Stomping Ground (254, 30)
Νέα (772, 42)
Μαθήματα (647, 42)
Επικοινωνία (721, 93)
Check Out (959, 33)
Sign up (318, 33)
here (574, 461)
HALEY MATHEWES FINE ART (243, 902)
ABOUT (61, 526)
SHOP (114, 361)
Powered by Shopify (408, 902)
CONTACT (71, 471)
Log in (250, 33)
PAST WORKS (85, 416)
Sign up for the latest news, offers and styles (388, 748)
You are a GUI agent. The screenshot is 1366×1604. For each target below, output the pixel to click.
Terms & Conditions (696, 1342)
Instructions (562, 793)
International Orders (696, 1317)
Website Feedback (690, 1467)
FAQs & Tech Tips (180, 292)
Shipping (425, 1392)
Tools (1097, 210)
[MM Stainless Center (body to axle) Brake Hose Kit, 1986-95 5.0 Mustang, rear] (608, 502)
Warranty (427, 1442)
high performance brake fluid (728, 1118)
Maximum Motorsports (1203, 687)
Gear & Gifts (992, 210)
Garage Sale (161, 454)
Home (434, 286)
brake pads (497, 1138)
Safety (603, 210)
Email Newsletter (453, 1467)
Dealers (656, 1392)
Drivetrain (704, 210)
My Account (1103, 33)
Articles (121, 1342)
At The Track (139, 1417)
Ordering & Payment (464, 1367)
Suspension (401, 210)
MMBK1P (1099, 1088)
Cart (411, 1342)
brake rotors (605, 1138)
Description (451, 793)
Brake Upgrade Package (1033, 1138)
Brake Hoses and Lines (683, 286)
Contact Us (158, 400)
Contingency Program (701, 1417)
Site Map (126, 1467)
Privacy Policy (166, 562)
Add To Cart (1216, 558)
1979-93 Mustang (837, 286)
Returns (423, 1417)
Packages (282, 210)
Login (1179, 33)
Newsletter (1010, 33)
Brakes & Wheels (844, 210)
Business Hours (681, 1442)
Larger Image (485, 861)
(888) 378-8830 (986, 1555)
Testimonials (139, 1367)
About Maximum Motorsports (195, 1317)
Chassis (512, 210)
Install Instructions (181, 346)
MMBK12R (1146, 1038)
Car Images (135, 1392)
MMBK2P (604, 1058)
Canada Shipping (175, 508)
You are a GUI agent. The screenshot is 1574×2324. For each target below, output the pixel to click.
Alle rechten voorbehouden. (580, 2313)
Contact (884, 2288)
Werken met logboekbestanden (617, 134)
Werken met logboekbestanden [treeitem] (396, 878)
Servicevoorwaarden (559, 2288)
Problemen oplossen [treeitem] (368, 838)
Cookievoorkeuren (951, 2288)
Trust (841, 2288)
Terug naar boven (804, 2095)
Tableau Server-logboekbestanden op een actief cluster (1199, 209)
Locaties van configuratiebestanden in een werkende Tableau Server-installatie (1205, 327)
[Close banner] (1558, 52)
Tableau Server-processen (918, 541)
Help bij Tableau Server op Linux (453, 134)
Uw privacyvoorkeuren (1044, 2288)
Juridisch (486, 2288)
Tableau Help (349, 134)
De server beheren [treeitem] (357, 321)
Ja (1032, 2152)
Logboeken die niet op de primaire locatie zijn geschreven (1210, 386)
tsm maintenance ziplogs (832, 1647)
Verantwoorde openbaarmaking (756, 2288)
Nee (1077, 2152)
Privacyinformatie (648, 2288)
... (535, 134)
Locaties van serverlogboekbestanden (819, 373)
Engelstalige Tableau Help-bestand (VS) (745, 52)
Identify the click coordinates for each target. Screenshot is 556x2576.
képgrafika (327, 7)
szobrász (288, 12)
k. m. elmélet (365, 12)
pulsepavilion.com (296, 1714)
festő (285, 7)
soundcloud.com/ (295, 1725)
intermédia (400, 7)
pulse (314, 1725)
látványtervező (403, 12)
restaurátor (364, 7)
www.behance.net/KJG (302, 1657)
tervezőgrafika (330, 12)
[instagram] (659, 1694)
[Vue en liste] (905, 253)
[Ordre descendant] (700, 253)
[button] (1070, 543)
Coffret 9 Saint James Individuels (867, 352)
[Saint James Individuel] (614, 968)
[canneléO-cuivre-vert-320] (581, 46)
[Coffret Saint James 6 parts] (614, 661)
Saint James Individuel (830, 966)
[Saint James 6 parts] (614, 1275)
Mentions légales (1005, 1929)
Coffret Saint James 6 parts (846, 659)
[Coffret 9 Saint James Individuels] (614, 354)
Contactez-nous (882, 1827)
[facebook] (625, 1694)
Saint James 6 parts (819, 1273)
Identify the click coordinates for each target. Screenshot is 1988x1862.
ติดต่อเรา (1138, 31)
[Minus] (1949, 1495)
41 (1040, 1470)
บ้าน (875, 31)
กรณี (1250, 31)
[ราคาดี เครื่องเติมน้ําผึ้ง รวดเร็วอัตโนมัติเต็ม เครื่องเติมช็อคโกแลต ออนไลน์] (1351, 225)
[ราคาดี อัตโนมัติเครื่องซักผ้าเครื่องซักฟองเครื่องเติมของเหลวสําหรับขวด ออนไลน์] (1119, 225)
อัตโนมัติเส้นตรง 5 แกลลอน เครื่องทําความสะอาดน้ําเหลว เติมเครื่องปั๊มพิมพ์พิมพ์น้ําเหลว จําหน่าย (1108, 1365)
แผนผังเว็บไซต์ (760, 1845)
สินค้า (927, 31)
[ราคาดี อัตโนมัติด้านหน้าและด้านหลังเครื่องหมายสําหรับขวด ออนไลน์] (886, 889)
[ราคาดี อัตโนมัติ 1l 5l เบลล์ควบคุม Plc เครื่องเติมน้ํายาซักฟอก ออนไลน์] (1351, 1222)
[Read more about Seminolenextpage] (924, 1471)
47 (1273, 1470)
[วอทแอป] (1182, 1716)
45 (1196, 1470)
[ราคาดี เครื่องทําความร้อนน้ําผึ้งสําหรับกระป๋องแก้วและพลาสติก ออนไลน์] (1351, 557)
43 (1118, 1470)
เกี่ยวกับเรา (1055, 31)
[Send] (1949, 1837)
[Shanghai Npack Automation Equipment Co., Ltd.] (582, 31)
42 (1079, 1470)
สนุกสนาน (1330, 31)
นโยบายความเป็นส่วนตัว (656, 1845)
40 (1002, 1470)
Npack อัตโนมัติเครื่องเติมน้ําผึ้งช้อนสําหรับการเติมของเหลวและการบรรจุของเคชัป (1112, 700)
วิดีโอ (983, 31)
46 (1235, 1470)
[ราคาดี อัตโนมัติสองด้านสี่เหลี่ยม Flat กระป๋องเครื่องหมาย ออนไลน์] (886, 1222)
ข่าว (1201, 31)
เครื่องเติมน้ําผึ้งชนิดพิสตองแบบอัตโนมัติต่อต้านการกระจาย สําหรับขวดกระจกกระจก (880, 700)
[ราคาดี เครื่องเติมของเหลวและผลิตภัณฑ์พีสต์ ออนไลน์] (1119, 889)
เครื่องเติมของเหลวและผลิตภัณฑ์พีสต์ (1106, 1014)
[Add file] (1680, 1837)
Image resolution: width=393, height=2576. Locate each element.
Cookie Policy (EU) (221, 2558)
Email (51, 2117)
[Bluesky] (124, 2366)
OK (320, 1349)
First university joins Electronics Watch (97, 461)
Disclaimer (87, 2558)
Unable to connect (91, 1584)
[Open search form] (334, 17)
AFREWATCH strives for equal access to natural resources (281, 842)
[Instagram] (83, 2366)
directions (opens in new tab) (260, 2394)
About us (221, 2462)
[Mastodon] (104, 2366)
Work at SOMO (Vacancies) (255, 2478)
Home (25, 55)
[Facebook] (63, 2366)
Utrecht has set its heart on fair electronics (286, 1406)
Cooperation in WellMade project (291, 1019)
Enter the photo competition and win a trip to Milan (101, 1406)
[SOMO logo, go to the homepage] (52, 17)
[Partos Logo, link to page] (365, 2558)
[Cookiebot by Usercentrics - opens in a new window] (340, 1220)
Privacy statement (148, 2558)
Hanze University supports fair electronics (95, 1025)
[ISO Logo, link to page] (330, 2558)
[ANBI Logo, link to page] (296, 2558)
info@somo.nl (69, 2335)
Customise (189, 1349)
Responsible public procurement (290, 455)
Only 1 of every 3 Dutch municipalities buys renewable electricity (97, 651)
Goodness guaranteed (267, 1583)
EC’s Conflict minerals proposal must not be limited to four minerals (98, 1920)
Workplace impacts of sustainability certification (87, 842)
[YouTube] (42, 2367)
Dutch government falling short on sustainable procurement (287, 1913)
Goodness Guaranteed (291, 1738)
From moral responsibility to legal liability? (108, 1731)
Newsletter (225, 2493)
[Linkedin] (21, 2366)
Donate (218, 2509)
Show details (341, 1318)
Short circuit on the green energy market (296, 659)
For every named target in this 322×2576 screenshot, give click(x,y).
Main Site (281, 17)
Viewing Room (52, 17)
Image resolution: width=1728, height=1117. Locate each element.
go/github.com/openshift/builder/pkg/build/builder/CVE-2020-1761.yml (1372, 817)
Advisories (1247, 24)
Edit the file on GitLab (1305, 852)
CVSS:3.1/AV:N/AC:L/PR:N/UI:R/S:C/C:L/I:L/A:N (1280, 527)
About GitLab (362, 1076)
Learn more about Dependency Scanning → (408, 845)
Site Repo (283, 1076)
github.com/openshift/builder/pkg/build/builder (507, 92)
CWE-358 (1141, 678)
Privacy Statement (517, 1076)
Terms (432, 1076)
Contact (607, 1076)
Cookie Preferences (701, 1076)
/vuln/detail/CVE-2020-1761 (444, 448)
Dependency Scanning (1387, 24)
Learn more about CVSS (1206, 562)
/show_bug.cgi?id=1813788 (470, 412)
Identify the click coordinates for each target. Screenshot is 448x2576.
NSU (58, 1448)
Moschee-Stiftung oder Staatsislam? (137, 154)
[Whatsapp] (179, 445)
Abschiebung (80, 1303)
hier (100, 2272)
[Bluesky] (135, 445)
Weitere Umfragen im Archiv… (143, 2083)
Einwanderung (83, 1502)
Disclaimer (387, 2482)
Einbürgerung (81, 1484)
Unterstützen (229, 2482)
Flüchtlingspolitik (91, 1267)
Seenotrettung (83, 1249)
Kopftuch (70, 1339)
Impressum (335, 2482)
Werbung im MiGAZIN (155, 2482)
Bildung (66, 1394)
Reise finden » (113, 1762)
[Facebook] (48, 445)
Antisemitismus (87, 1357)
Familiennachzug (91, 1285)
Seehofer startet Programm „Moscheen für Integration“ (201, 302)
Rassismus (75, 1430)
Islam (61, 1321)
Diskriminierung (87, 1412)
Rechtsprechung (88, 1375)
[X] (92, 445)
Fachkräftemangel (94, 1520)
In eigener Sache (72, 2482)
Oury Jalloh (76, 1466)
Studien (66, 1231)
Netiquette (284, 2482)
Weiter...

※ ※ ※

--- EXERCISE GOAL ---
Please give the number of lines in the entries above that hold "Individuels", with no other words.

--- RESPONSE AREA ---
2